ヤフコメを参考にする人・しない人
向上が望まれるヤフコメの民度

 世の人はどれくらいヤフコメを参考にしているのか。筆者が周囲の声を聞いてまわってみたところ、ヤフコメに目を通す人はその理由について、次のように語った。

「コメント数が伸びているものは、『どんなことが書かれているのかな』と好奇心でチェックする」(30代女性)

「たまに、自分が思いもしなかった気づきを与えてくれるコメントがあって面白い」(40代男性)

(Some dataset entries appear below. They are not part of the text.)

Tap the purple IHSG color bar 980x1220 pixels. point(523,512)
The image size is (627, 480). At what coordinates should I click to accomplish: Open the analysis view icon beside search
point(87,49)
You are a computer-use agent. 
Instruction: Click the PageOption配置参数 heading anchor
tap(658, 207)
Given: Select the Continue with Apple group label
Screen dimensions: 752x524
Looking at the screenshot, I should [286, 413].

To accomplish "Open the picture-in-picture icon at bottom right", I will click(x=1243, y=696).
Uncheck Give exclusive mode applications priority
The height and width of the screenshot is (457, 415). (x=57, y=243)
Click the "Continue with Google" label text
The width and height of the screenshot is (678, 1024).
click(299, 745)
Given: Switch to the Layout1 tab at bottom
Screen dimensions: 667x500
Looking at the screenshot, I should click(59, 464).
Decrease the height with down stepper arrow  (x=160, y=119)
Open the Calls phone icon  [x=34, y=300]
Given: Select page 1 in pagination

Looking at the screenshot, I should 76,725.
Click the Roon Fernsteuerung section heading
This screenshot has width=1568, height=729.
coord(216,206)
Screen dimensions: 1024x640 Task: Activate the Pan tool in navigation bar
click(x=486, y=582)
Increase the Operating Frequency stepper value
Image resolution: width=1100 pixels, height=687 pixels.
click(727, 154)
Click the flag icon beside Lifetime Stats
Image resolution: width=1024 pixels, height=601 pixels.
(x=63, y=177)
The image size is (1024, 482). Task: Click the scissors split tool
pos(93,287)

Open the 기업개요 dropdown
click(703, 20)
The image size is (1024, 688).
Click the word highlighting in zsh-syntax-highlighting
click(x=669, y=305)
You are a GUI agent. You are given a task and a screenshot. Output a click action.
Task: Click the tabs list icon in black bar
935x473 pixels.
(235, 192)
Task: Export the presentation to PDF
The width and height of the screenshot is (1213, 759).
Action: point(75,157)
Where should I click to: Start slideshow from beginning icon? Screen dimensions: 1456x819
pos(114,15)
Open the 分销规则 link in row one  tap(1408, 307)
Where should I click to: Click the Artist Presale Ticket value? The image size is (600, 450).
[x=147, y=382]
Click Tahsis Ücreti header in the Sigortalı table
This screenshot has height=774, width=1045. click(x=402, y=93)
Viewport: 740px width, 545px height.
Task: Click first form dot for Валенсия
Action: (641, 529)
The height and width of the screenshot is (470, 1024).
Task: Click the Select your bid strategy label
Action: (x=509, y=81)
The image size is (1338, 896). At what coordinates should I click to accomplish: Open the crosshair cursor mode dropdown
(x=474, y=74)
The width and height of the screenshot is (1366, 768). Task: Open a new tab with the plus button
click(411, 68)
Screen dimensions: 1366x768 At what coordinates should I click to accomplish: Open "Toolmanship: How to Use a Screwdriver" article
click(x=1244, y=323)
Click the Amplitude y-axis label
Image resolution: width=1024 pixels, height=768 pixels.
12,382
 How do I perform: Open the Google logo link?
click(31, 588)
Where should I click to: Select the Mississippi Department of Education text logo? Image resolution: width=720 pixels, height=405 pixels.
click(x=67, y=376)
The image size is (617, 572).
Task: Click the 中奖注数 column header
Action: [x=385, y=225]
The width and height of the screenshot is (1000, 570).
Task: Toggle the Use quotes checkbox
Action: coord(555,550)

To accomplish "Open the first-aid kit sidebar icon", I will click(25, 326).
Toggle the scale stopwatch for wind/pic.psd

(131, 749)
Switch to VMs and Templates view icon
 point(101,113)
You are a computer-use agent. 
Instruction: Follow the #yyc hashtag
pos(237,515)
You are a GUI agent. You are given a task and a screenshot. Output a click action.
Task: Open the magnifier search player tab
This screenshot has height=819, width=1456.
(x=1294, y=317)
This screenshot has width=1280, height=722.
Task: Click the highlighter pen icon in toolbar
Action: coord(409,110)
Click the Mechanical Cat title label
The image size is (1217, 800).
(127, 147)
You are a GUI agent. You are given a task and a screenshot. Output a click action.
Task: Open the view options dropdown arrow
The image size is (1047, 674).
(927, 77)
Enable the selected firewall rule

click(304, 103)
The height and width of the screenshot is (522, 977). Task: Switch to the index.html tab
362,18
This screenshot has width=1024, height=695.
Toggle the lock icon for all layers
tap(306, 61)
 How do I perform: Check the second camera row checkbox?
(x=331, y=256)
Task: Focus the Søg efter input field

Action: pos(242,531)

「自分がそのニュースに対して感じたことと、他の多くの人が感じたことはどれくらい似ているか、あるいは違っているかを確認したい」(20代男性)
  
 一方、ヤフコメに目を通さない人の主張としては、次のようなものである。
 
「読むうちに嫌な気分になることが多いので読まない」(40代女性)
 
「過去に反論を投稿したとき、終わりの見えぬ非建設的な議論に陥ったことがあり、もうあんな思いはしたくないのでヤフコメは読まない。読むときっとまた反論したくなってしまうので」(50歳男性)
 
「『ただの一般人が何を偉そうに言っているのか』と思えてしまうので、読む気になれない」(30代女性)
 
“目を通さない”派は、意識的にヤフコメとの距離を取っている。一方、“目を通す”派は興味本位の軽い気持ちでのぞいているような印象を持った。
 
 今後、ヤフコメの民度はどう推移していくだろう。これは世間のネットリテラシーの向上と連動していくものでもあるので、一定程度の民度獲得は即時結果が出るものではないであろう。
 
 しかし近年では、過ぎた誹謗中傷に刑事罰が科されるケースも出てきている。これを通して「ネットだからといってなんでも言っていいわけではない」という事実が浸透し、それが抑止力となっていけば、ヤフコメももう少し落ち着くかもしれない。
 
 Yahoo!ニュース、およびヤフコメは良くも悪くも国内最大級の情報空間であり、そこが何やらすさんでいるという事実はなんとも情けない。ごく一部の人たちがすさませていたとて、そのごく一部が悪目立ちできる土壌がヤフコメにはある。
 
 一ネット利用者としては節度を忘れぬよう心がけつつ、Yahoo!ニュースの今後の取り組みに期待していきたいところである。